Electric Six just announced their Fall tour schedule.

They are hitting StL on 10/22 at Fubar on Olive Street. But don't get excited, tickets are not on sale just yet.

However, they are touring with Local H.

Yes, the Local H that once held the honor of being the most expensive concert ever, on a dollar value per song basis. (Until the Racounteurs a few months ago.)

I can't wait. I can't wait. I can't wait. I can't wait.

They have a new album out.

Must download. . .

Wednesday, July 23, 2008

On a lighter note. . .

. . .they say that people die in threes.

FeFetheMonkey and ClubUniqua have both lost their mothers. Should I anticipate another death in the circle of people I know? I'm not to thrilled about that, you know.

Or does Estelle Getty, the cranky ass Sophia from the Golden Girls count as the third? She died yesterday or today, so expect a Golden Girls marathon on Lifetime any day now.

Oh wait. Lifetime is already pretty close to a GG marathon.

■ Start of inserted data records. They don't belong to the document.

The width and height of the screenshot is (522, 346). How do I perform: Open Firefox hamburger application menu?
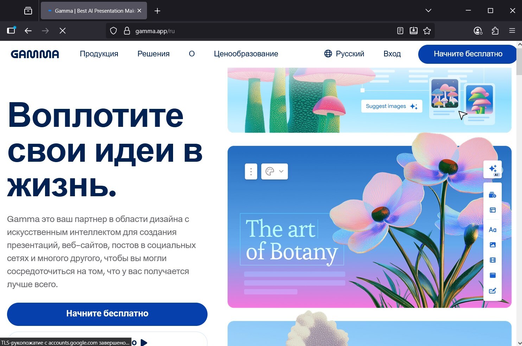tap(512, 31)
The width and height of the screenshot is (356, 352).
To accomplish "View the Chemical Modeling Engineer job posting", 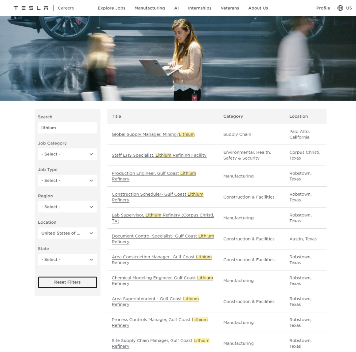I will (162, 278).
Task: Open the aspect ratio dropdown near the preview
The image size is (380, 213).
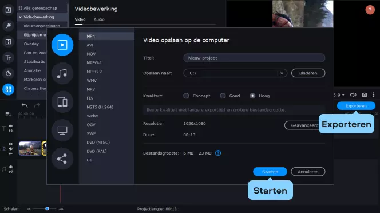Action: (x=339, y=95)
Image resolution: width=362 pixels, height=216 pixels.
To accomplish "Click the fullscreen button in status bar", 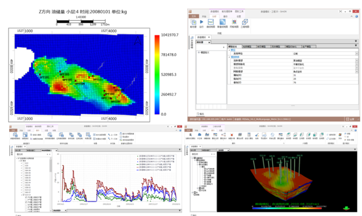I will [350, 119].
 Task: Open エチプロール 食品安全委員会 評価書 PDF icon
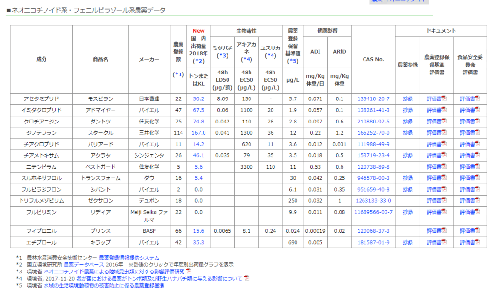(x=478, y=242)
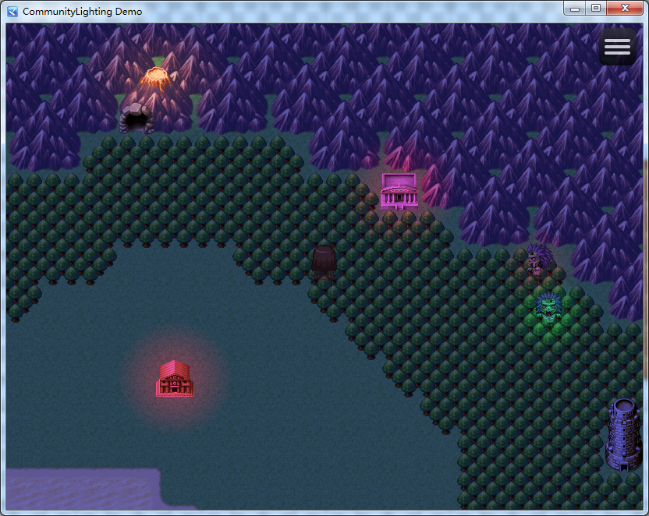Go to the stone tower

click(x=623, y=433)
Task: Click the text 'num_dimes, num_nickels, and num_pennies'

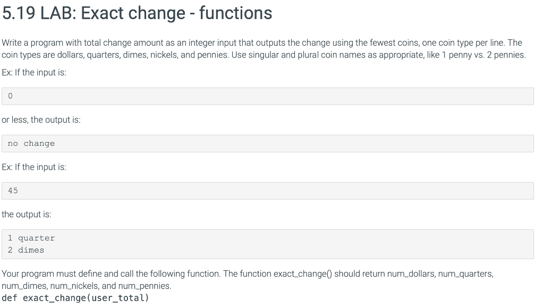Action: point(86,286)
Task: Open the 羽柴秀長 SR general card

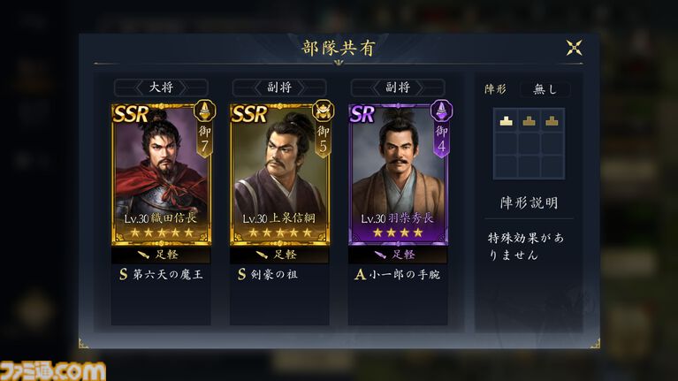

Anyway, I'm going to count her as #3. She was QueenAlonzo's surrogate mother!

Another solemn note for the day.

Last week, I told you about FeFetheMonkey's Ma's passing.

On Monday morning of this week, I heard of the death of another close friend, ClubUniqua. Uniqua and I worked together for a number of years at the BigR, even working side by side on the Wal-Mart account. We traveled together for work quite a bit, even spending a very damp weekend at TwinsMommy's house when she lived in Dallas.

Uniqua has a similar situation, family wise, as I do. She has a brother who used to be a bit of a hood rat, who has now relatively cleaned up his act, and was doing what a brother and son should, when it comes to family. She has a sister who used to have her act together, then got hooked up with a junkie crackhead, having two kids by him, and whenever Pookie isn't in the picture, does what a sister and daughter should, when it comes to family.

But Uniqua was always the one that was relied upon. Her Dad died, somewhat unexpectedly about five years ago, and once that happened, Uniqua took on even more of the burden of her Mother. Needless to say, we were a support group of sorts for each other, as we both knew we wouldn't judge each other, and could always make the other feel better with a story or situation that was worse that what they were enduring.

So to Maxine, I rejoice that you are finally with your beloved hubby and crazy MissBeck, and out of the pains of old age. So Uniqua, Kimbo and Junior, I bring you my support and love, and the comfort of knowing that she is in a peaceful place. May the upcoming weeks bring you closer together.